Sometimes I wish I had an anonymous place online to write my secrets. To bitch about people in my life who piss me off but I deal with anyways and don’t want them to know.
Sometimes I need a place to cry where no one is going to ask me what’s wrong.
Sometimes I need someone who already knows what’s wrong when I am crying and doesn’t need to ask.
Sometimes I just want to be held.
Sometimes the ache in my heart hurts so much I can barely breathe.
Sometimes the temporary things that fill the hole in my heart all leave at once which leaves me feeling broken.
Sometimes it’s hard to pretend.
Sometimes the things in my Facebook Newsfeed hurt my heart and I can’t do a thing about it or even tell anyone.
Sometimes life isn’t all rainbows and unicorns.
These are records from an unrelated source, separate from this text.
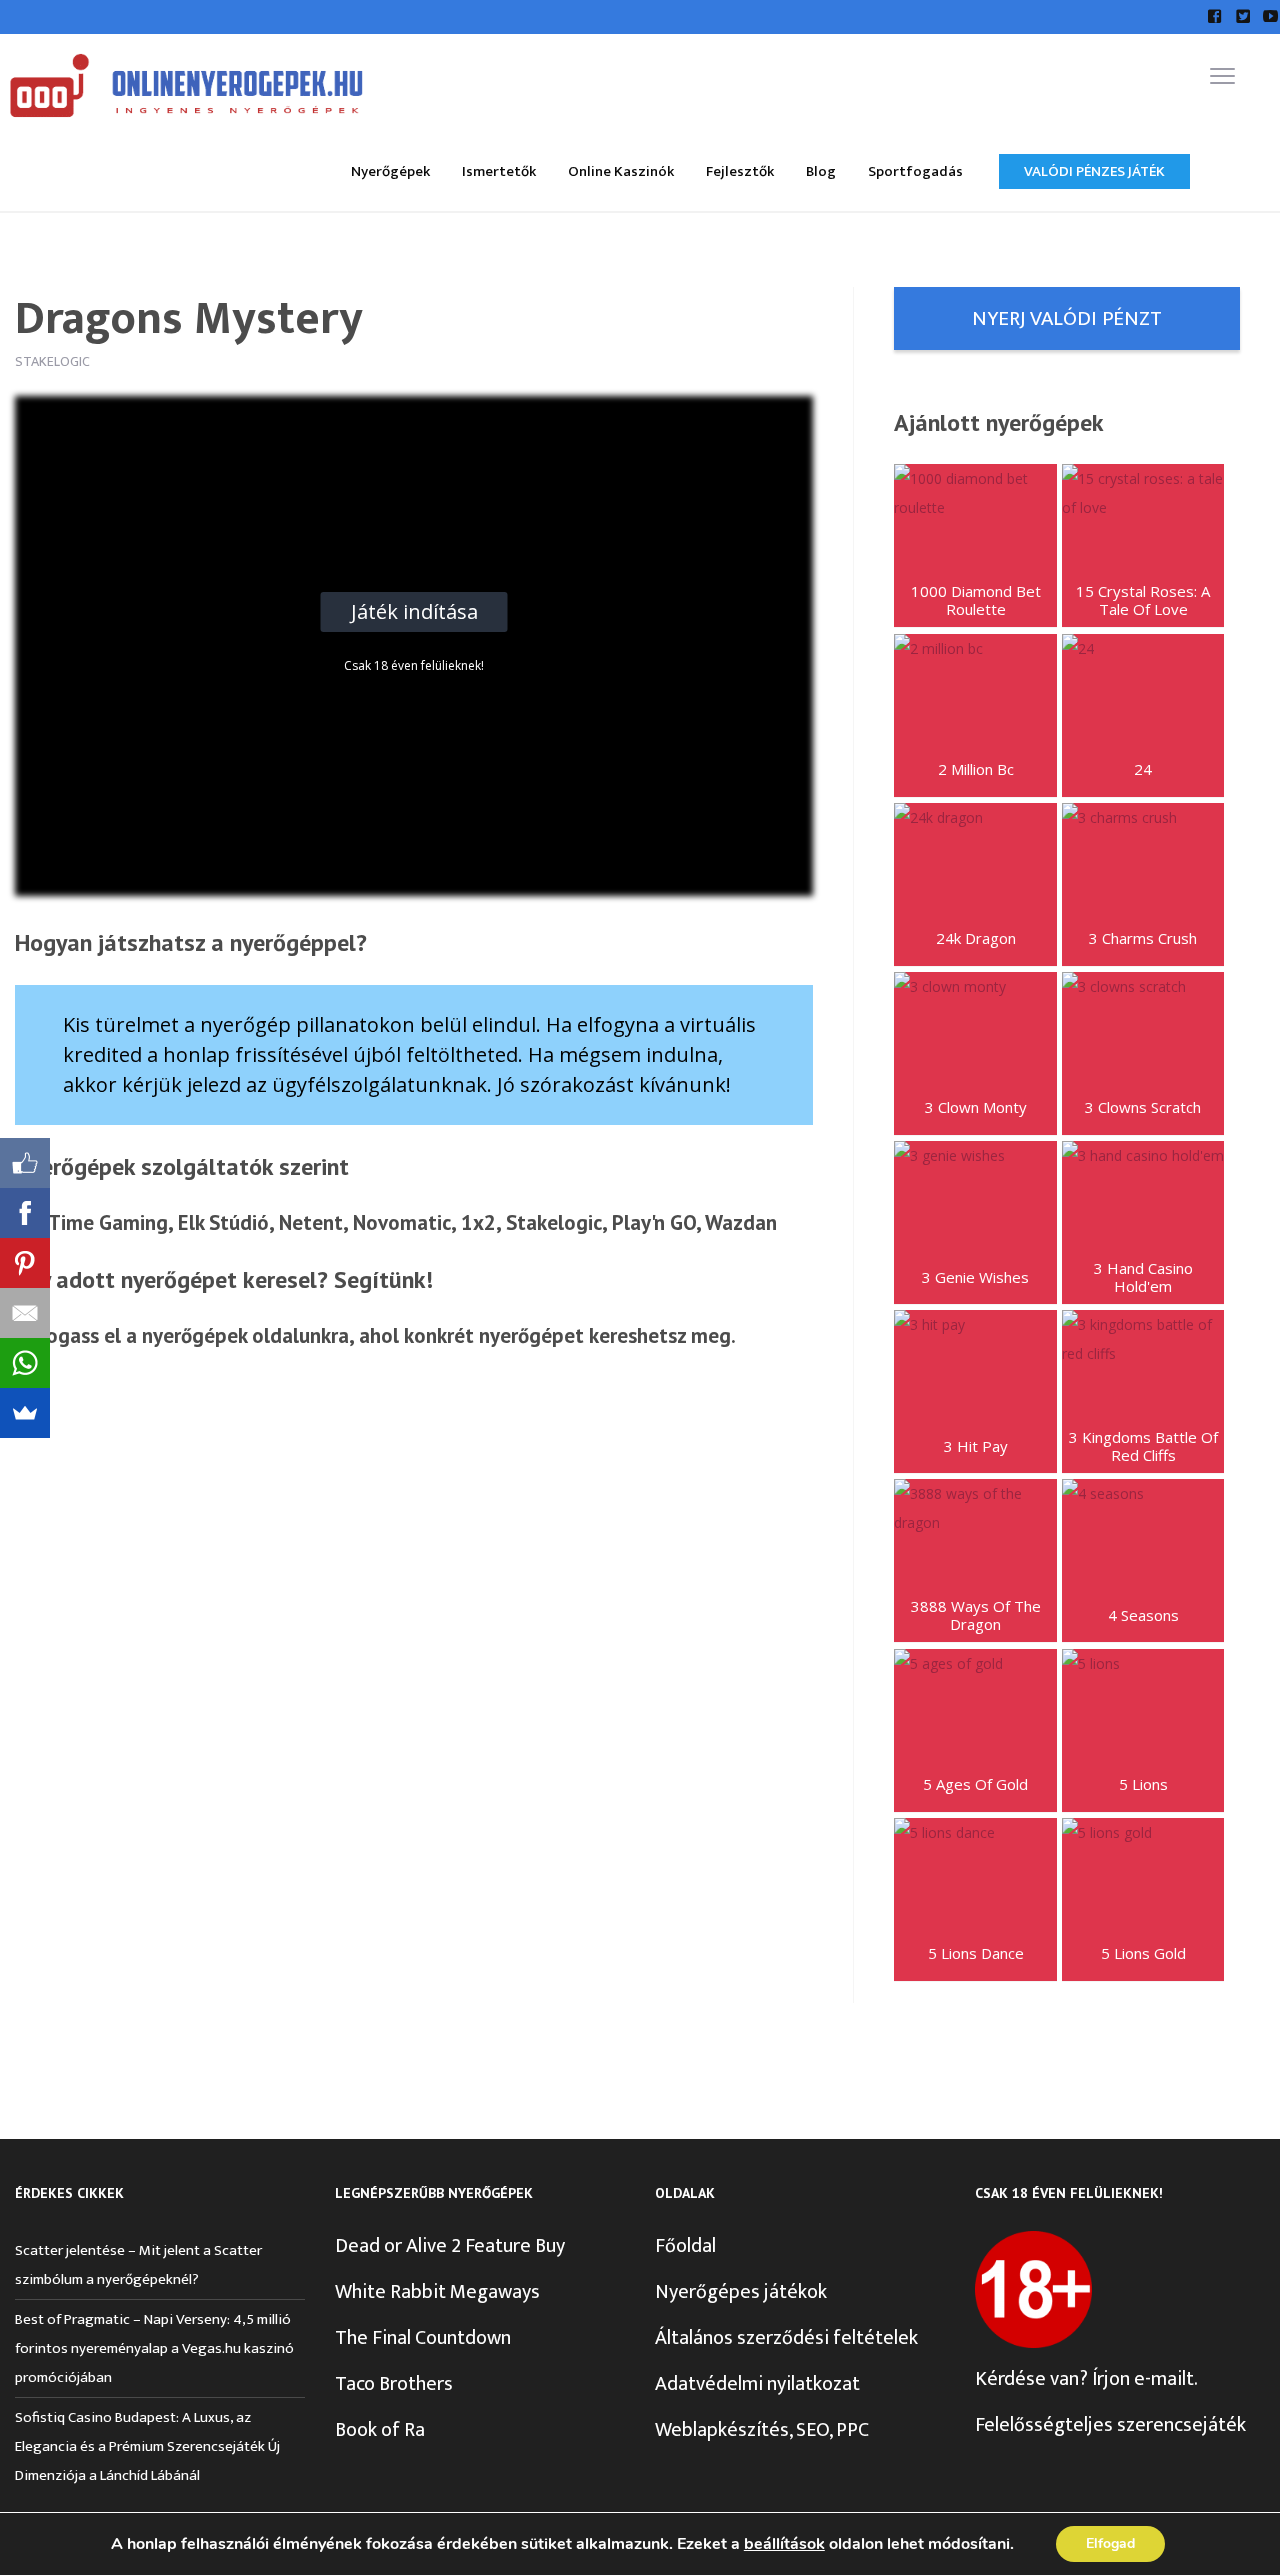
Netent (311, 1222)
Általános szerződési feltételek (786, 2338)
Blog (821, 171)
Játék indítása (414, 611)
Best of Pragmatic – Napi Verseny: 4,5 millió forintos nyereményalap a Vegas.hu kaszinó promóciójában (154, 2348)
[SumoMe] (25, 1413)
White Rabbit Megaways (437, 2292)
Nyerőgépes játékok (741, 2292)
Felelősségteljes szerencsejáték (1110, 2425)
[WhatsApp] (25, 1363)
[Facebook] (25, 1213)
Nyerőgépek (390, 171)
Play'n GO (654, 1222)
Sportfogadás (915, 171)
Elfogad (1110, 2543)
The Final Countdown (423, 2338)
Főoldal (685, 2246)
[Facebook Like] (25, 1163)
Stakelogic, (556, 1222)
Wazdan (741, 1222)
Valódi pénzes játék (1094, 171)
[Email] (25, 1313)
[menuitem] (390, 170)
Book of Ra (380, 2430)
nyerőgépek (194, 1335)
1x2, (481, 1222)
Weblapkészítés (722, 2430)
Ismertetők (499, 171)
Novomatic (402, 1222)
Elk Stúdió (223, 1222)
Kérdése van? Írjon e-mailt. (1086, 2379)
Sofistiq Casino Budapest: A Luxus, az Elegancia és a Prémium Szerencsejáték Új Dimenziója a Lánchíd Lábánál (147, 2446)
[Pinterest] (25, 1263)
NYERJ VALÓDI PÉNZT (1067, 318)
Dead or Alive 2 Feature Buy (450, 2246)
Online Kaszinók (621, 171)
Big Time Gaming (91, 1222)
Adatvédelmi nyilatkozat (757, 2384)
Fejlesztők (740, 171)
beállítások (784, 2544)
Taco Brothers (394, 2384)
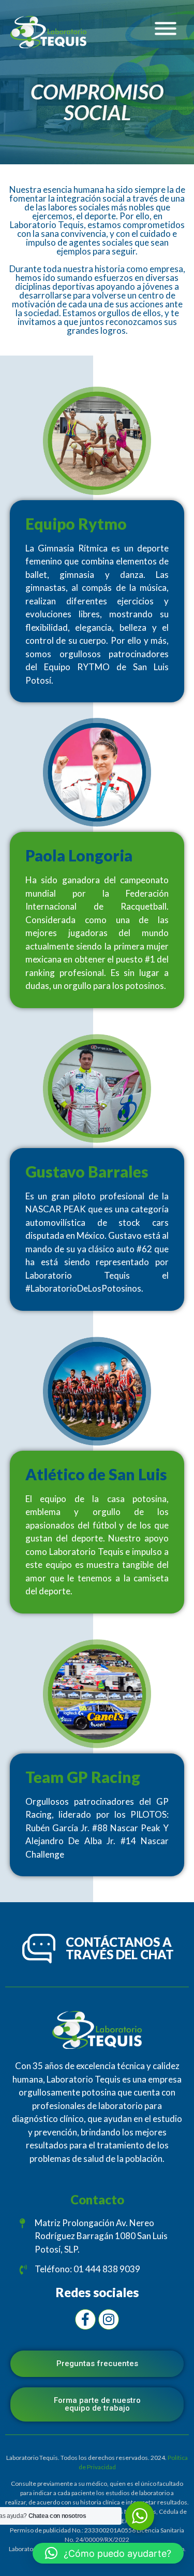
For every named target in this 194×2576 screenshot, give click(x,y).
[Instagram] (108, 2319)
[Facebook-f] (85, 2319)
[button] (108, 2553)
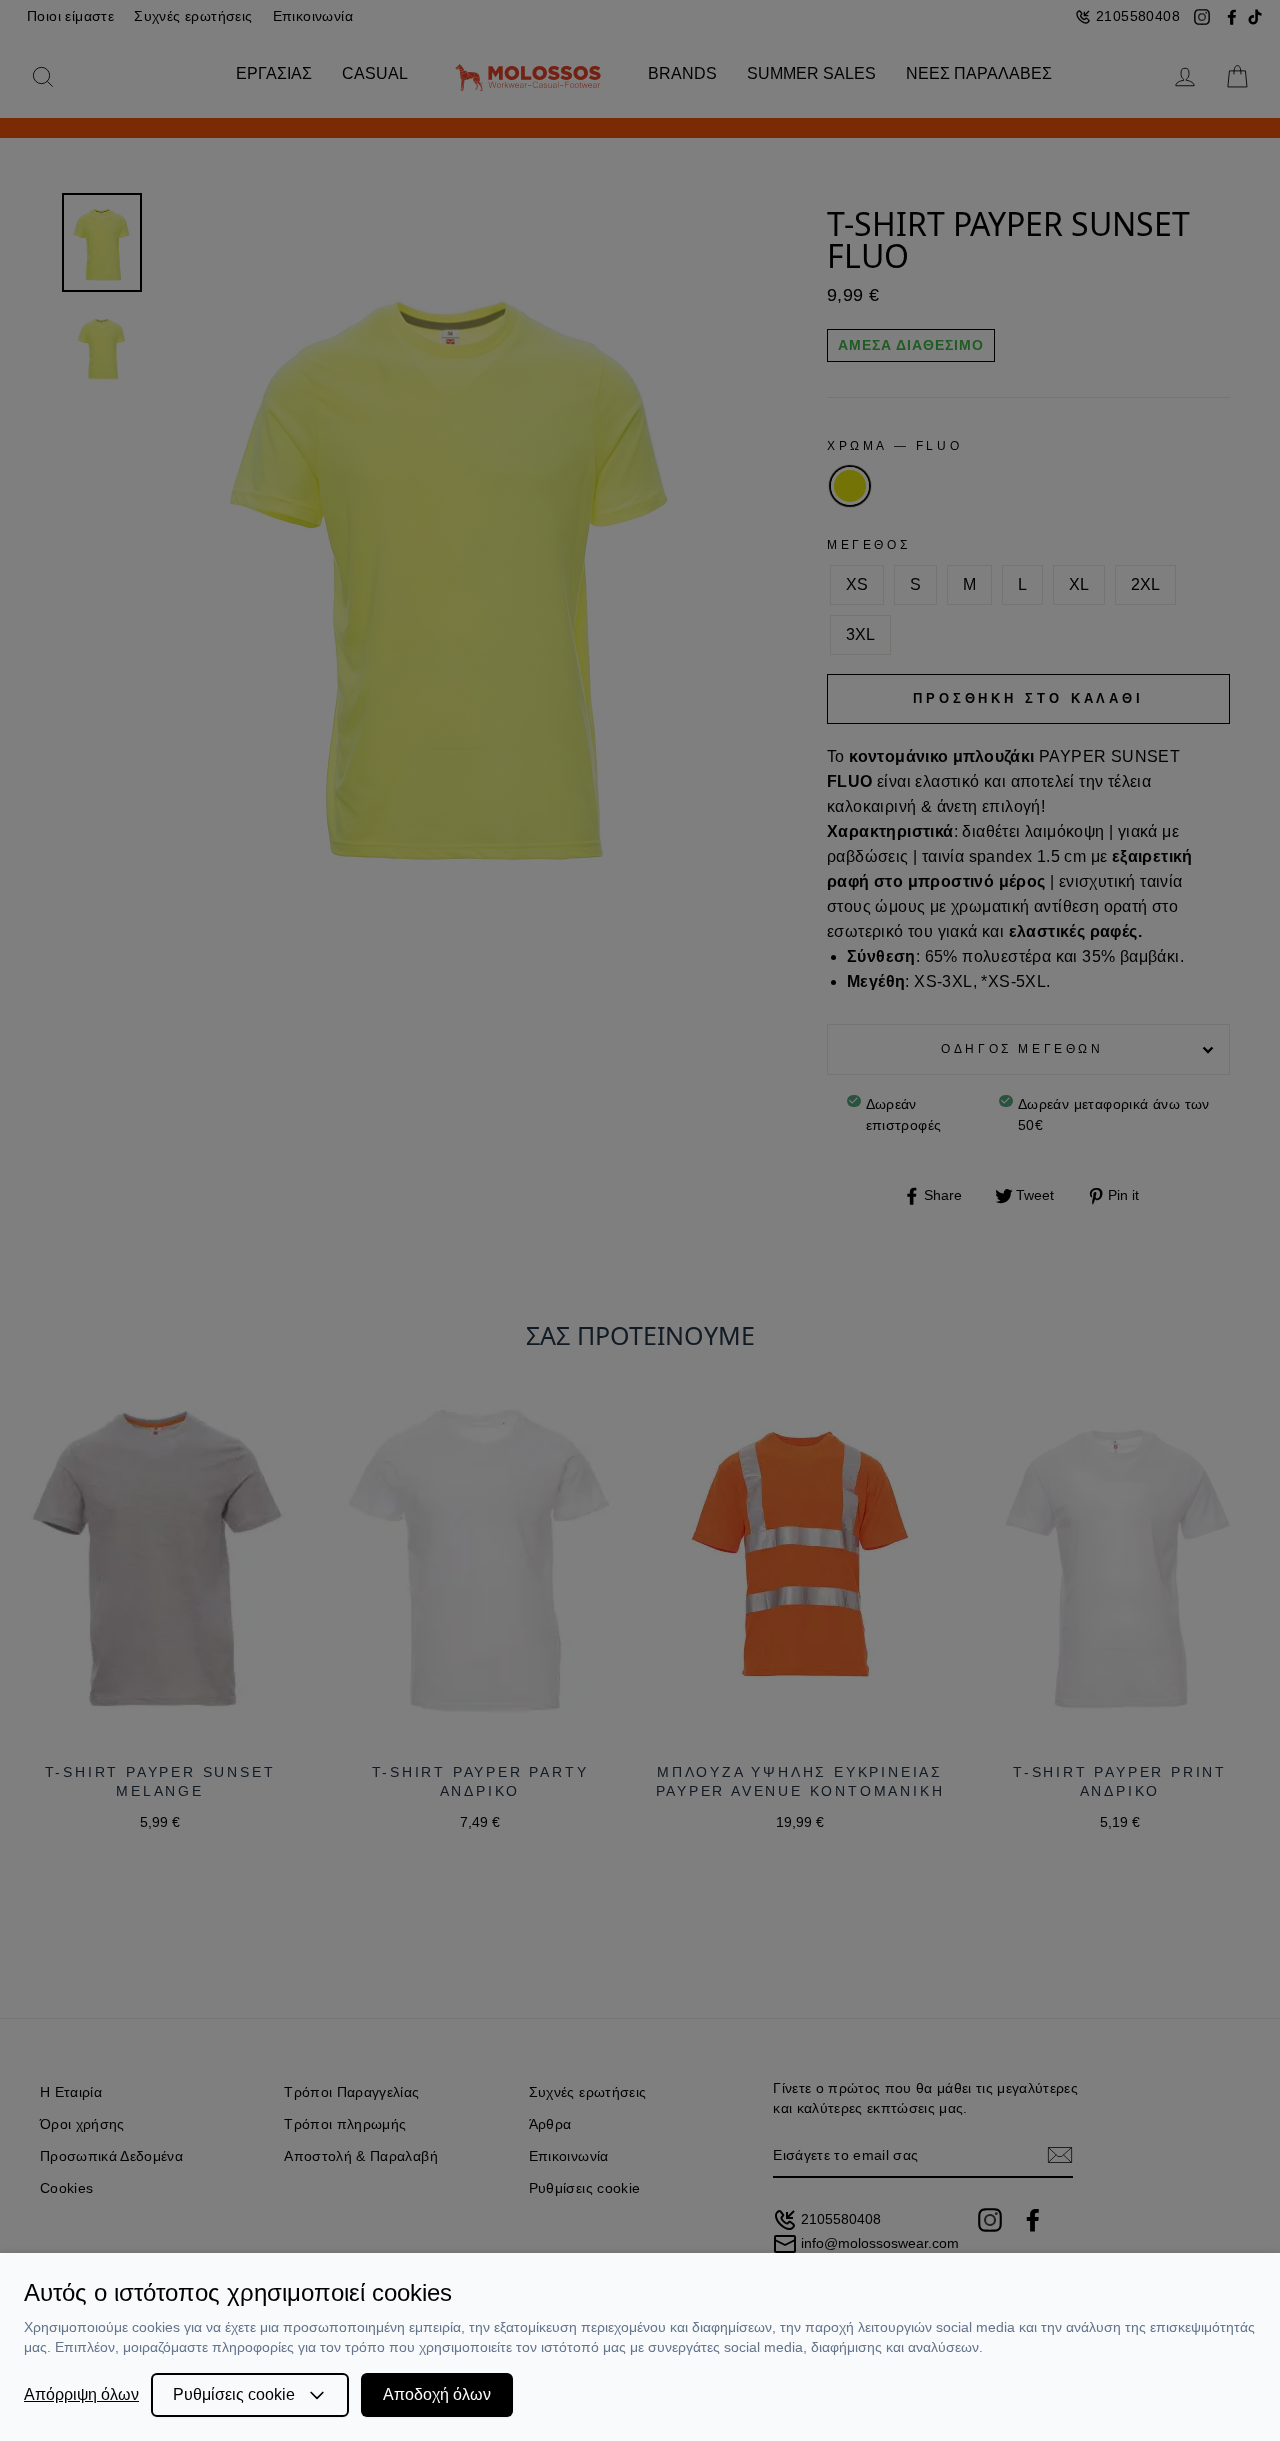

Sometimes things bother me that don’t usually bother me.
Sometimes it takes me a day or two for the clouds to go away.
Sometimes the sun will come out tomorrow.
Sometimes the tears of a clown are enough to make you drown.
Sometimes a girl just wants a cupcake, dammit.
Sometimes weeks are full of Mondays.
Sometimes caffeine isn’t enough.
Sometimes life isn’t what we make of it…it is what it is.
Sometimes I write in code and only I have the key but it makes me feel so much better to get it out.